The last time Jamil Naqsh exhibited his work in Lahore, it was more than a decade ago, in the year 1996. So not surprisingly, a considerable amount of excitement was generated amongst art lovers at the prospect of seeing the legendary artist’s new work being displayed in the city after such a long time.

Indeed, Naqsh is amongst those Pakistani artists whose art and persona have a unique mystique that engages a large fan following. He currently resides in London, with his life companion and fellow artist Najmi Sura, who is known to be his muse, and also a kind of buffer between him and the outside world, since he himself is known to be something of a recluse.

An exhibition of the fresh works of Naqsh, titled, ‘The bird of time’, was recently organised by The Tanzara Gallery in Islamabad in collaboration with Momart in Karachi. This same collection was then brought to Lahore through the initiative of Noshi Qadir, director of Tanzara Gallery, and the work was showcased for only two days at ‘The Dome’, a spacious hall in the Royal Palm, Golf and Country Club in Lahore.

A total of 23 oil paintings and 10 drawings were unveiled to an eager audience who appeared to be quite mesmerised by the beauty and finesse of the artist’s creations. Naqsh may have adhered to his favourite theme of pigeons and the female form for the past many decades now, but his ability to create and recreate these in new compositions, is remarkable. Whatever the justification for his artistic formula with its variations, it works well for him and his admirers, and this may be gauged from the fact that most of the work had been sold by the time of the opening in Lahore.

While the small and intriguing graphite drawings by Naqsh elicited an engaging depiction of the female form in the manner of cubist artists, his attractive oil paintings carried a very poised and cerebral version of nostalgia. This latter element was evoked by the image of old newspaper cuttings that were painted by the artist not only as a backdrop, but as a means for design, symbolism and narrative, wherein of course, his signature pigeons and women continued to hold centre stage.

The artist’s early training with miniature artist Ustad Haji Sharif Ahmed continued to be visible in the perfect brush work that created the imagery, which was an amalgam of both abstraction and realism. The paint was applied thinly, unlike in his earlier work, which was more heavily textured, but volume and depth were nonetheless created by masterly rendering and draughtsmanship.

The colour palette was, as always, safe and sophisticated, revolving around earthy hues, shades of grey and creamy whites; though attractive shades of orange, pink, blue or green were also added. As for the theme and message, references to his early life, could be selectively deciphered through the text. For example, Basit, the name of his father, as well as the clear image of the old gentleman formed an important part of a couple of the paintings.

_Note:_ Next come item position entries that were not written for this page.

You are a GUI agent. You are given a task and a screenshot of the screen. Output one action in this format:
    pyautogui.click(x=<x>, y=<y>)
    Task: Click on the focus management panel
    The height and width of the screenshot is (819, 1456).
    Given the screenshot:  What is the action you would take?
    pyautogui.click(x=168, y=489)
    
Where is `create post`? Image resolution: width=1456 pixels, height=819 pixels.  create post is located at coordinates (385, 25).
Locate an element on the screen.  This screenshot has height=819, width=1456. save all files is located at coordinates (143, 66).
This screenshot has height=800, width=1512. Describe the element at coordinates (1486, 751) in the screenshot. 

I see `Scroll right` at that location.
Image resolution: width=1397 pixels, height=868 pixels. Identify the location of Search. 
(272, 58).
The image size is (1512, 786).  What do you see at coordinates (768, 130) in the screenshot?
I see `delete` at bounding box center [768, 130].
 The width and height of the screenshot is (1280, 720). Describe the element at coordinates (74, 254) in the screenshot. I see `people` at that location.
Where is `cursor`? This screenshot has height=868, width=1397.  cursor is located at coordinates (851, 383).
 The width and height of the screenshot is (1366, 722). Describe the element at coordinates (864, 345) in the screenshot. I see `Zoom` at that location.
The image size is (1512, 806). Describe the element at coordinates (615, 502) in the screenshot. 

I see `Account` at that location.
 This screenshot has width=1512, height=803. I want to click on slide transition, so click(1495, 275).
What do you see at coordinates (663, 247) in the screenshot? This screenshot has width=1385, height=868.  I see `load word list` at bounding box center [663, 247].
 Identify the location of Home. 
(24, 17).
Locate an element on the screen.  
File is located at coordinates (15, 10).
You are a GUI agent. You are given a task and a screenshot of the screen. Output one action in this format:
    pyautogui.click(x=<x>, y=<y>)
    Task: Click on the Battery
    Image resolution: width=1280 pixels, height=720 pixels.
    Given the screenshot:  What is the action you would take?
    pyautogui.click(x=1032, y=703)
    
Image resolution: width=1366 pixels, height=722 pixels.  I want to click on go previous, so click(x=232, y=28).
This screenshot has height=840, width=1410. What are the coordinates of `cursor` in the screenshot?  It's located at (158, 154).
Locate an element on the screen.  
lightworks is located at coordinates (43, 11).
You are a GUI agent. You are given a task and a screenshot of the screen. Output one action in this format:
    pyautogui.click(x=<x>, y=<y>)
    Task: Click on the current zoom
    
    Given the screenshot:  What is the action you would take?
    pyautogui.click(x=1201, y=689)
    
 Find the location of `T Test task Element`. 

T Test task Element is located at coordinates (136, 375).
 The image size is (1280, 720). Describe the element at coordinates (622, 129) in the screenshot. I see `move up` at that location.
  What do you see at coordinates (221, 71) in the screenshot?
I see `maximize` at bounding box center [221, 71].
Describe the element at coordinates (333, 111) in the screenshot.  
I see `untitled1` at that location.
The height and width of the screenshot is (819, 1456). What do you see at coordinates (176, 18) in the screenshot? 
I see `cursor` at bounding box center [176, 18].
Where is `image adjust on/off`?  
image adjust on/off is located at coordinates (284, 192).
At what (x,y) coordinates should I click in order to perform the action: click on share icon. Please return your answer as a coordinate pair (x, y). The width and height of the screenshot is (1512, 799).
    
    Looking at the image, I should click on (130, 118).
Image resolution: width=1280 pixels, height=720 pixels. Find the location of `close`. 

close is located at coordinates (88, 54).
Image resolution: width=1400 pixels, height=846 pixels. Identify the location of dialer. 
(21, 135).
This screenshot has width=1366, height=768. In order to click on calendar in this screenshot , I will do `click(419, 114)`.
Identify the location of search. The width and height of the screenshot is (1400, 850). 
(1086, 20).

In other ‘news items’ the names of Picasso and Marino, the two artists who are known to have influenced his style of painting were also discernable. Incidentally, the fact that as a young artist, short of paper and other materials, he often used old newspapers to draw, was a part of the nostalgic symbolism of his present work.

Naqsh may have imprisoned himself in a time warp of old memories and ideas, but his consummate artistic skill continues to help him reinvent his expression on his canvases in a manner that is irresistible to his innumerable admirers.